BARNESVILLE, Minn. (KVRR) – Rep. Michelle Fischbach of Minnesota’s 7th District visited a Clay County farm Tuesday to get a firsthand look at the challenges farmers are facing during the drought.

Four miles outside of Barnesville, brothers Jake and Nathan Thompson operate Four Hill Farms, Inc.

“It’s a challenge. Where we’re at here now is probably as good in the area, in the regional area, there is,” said Jake. “We farm about 2,500 acres consisting of corn, soybeans, wheat, sugar beets, and alfalfa and we calve out about 200 calf-cow pairs.”

With drought conditions recently worsening, the fourth generation family farm is struggling.

“We have caught half-inch rain here, half-inch rain there but yeah, we’re seeing some major stress on pastures,” Jake said.

He says their alfalfa growth is only half of what it typically would be. Oat and barley, he says, hasn’t even reached half.

The brothers are relying on grazing their Conservation Reserve Program, or CRP, land to try and make up the hay supply.

Rep. Fischbach says one of her main goals is to get more CRP land eligible for Minnesota farmers to hay.

“We need to make sure that that’s open and that farmers can use that because it is — they need it now. We’re hearing all about cattle being, those herds having to be culled because of the lack of food and lack of grazing abilities so we need to make sure that that gets open,” Fischbach said.

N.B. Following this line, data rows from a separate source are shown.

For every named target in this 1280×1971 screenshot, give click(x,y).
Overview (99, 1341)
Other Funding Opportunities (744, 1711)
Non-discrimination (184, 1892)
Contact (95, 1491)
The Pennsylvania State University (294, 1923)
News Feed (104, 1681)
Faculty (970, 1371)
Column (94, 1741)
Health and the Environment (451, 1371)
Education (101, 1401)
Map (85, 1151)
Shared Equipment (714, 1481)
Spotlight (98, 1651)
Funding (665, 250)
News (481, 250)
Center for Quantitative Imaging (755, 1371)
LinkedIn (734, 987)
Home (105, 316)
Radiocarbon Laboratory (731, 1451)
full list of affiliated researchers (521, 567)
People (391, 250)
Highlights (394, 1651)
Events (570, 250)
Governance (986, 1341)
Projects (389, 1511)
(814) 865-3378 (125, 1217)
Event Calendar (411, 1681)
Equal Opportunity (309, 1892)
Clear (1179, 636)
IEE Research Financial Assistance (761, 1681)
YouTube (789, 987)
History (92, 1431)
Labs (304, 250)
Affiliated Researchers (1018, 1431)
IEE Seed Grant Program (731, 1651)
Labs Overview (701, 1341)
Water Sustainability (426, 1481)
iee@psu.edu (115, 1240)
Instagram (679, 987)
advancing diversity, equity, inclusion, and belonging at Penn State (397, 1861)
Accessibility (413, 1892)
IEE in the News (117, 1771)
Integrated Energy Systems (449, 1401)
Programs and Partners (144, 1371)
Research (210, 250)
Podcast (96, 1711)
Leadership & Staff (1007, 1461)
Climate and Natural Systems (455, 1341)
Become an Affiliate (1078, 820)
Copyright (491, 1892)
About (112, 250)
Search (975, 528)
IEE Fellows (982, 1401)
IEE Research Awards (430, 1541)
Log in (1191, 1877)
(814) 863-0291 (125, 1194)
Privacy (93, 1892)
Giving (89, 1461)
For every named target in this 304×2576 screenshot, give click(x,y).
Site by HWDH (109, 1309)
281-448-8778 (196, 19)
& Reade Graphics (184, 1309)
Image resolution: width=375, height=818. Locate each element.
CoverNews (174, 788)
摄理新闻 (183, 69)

According to the U.S. Drought Monitor, nearly 76% of Minnesota is experiencing a “moderate” to “severe” drought. Most of Clay County is experiencing a “moderate” drought.

Jake says even more problems could lie ahead. “We’re also considering, ‘What if this continues, we don’t get much snow, continues next spring.’ We’re going to be way worse than we are this year.”

Many northwestern Minnesota counties are experiencing “extreme” drought conditions, according to the U.S. Drought Monitor.